We investigate whether a class of trend models, which decompose a time series into an underlying trend and transitory component, with various error term structures can improve upon the forecast performance of commonly used time series models when forecasting consumer price index (CPI) inflation in Australia. The main result is that trend models tend to provide more accurate point and density forecasts at medium to long forecasting horizons compared with conventional autoregressive and Phillips curve models. The best medium‐term point forecasts come from a trend model with stochastic volatility in the transitory component and that with a moving average component, whereas long‐run point forecasts are better made by trend models with stochastic volatilities and a moving average component. In a full sample study, we also find that trend models can capture various dynamics in periods of significance to the Australian economy which conventional models cannot.
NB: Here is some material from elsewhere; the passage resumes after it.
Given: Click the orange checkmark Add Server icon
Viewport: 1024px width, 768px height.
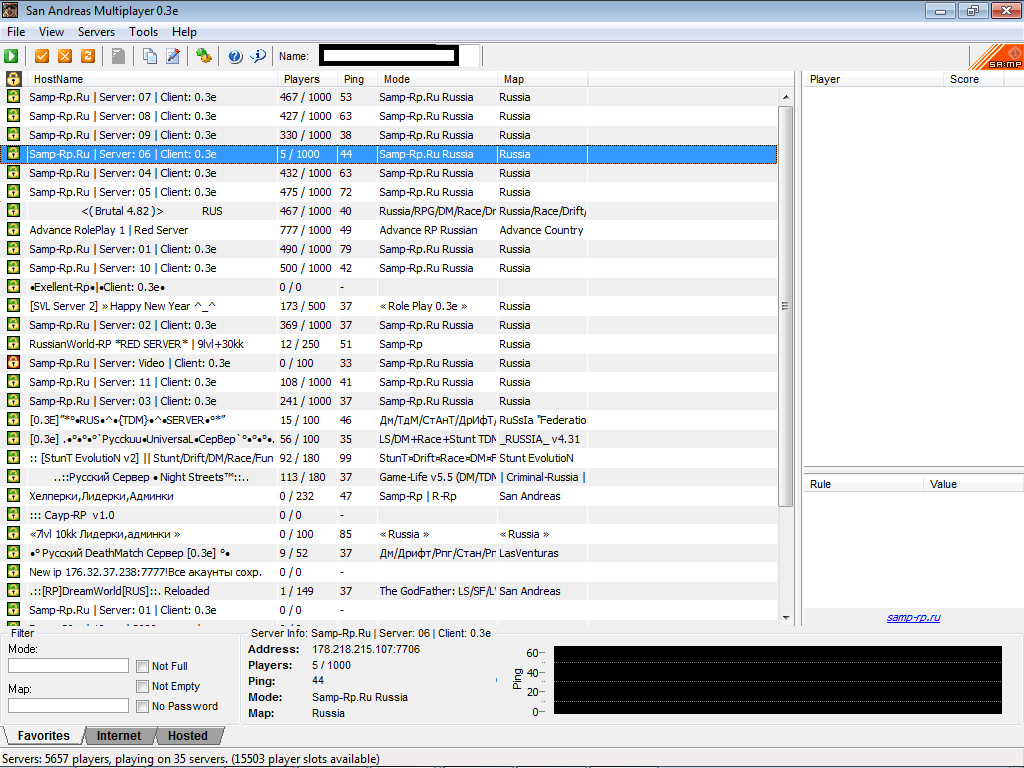Looking at the screenshot, I should pos(42,56).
This includes the dramatic reduction in inflation when the RBA adopted inflation targeting, a one‐off 10% Goods and Services Tax inflationary episode in 2000, and then gradually decline in inflation since 2014.

Suggested Citation

  • Na Guo & Bo Zhang & Jamie L. Cross, 2022. "Time‐varying trend models for forecasting inflation in Australia," Journal of Forecasting, John Wiley & Sons, Ltd., vol. 41(2), pages 316-330, March.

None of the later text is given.